Feature Interaction: Capturing Synergistic Effects

In many cases, the effect of one feature on the target depends on the value of another feature. This is known as a feature interaction. For example, in a model that predicts the price of a house, the effect of the number of bedrooms on the price may depend on the size of the house. A large house with many bedrooms is likely to be more valuable than a small house with many bedrooms. A linear model would not be able to capture this interaction, as it would assume that the effect of the number of bedrooms on the price is the same for all house sizes.

To capture this interaction, we can create a new feature that is the product of the two interacting features. In our house price example, we could create a new feature that is the product of the number of bedrooms and the size of the house. This new feature would allow the model to learn a different relationship between the number of bedrooms and the price for different house sizes.
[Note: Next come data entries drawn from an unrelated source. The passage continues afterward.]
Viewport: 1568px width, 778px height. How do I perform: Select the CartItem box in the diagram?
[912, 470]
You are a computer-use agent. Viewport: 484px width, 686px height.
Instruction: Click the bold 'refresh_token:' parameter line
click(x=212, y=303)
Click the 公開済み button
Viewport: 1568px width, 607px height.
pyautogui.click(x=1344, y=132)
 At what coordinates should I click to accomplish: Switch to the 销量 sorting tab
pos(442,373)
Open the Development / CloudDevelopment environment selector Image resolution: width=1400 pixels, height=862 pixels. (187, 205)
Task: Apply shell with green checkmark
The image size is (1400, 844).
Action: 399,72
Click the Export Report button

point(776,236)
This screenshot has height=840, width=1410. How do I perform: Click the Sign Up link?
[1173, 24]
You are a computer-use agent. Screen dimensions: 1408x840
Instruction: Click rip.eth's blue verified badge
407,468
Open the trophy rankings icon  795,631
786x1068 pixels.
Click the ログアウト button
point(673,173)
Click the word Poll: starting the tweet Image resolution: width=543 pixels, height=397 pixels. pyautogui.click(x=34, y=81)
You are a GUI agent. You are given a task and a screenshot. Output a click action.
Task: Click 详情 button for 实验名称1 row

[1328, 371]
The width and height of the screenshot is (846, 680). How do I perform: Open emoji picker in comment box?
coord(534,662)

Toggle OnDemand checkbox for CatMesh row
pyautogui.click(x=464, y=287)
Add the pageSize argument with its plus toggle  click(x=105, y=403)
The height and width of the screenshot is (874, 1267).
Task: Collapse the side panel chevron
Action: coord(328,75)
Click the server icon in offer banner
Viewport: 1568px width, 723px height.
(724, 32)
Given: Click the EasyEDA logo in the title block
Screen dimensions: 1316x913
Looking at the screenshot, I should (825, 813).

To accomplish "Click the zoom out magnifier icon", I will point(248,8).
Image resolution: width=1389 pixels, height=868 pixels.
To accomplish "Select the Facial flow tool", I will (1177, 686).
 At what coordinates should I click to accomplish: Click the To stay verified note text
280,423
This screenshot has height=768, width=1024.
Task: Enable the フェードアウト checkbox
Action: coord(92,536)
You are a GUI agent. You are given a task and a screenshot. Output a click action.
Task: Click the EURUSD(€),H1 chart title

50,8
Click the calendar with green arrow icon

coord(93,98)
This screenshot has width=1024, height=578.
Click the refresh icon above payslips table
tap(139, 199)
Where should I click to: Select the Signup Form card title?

Polynomial Feature Creation: Modeling Non-Linear Relationships

Another way to capture non-linear relationships is to create polynomial features. This involves creating new features that are powers of the original features. For example, if we have a feature x, we can create a new feature (x^2). This would allow the model to learn a quadratic relationship between x and the target. We can also create higher-order polynomial features, such as (x^3) and (x^4), to capture more complex non-linear relationships.

In addition to creating powers of individual features, we can also create interaction terms between polynomial features. For example, if we have two features x and y, we can create a new feature that is the product of (x^2) and (y^2). This would allow the model to learn a more complex, non-linear interaction between x and y.

The Bias-Variance Trade-off

When creating feature interactions and polynomial features, it is important to be mindful of the bias-variance trade-off. By adding more features to the model, we are increasing its complexity. This can lead to a decrease in bias, as the model is better able to fit the training data. However, it can also lead to an increase in variance, as the model is more likely to overfit the training data and perform poorly on new, unseen data.

To avoid overfitting, it is important to use a regularization technique, such as L1 or L2 regularization. Regularization adds a penalty term to the loss function that discourages the model from learning large coefficients. This can help to reduce the variance of the model and improve its generalization performance.

Conclusion

Feature interaction and polynomial feature creation are effective techniques for extending linear models to capture non-linear relationships. By creating new features that are combinations of the original features, we can allow the model to learn more complex, non-linear relationships between the features and the target. However, it is important to be mindful of the bias-variance trade-off and to use a regularization technique to avoid overfitting. When used correctly, these techniques can be a valuable addition to any machine learning practitioner's toolkit.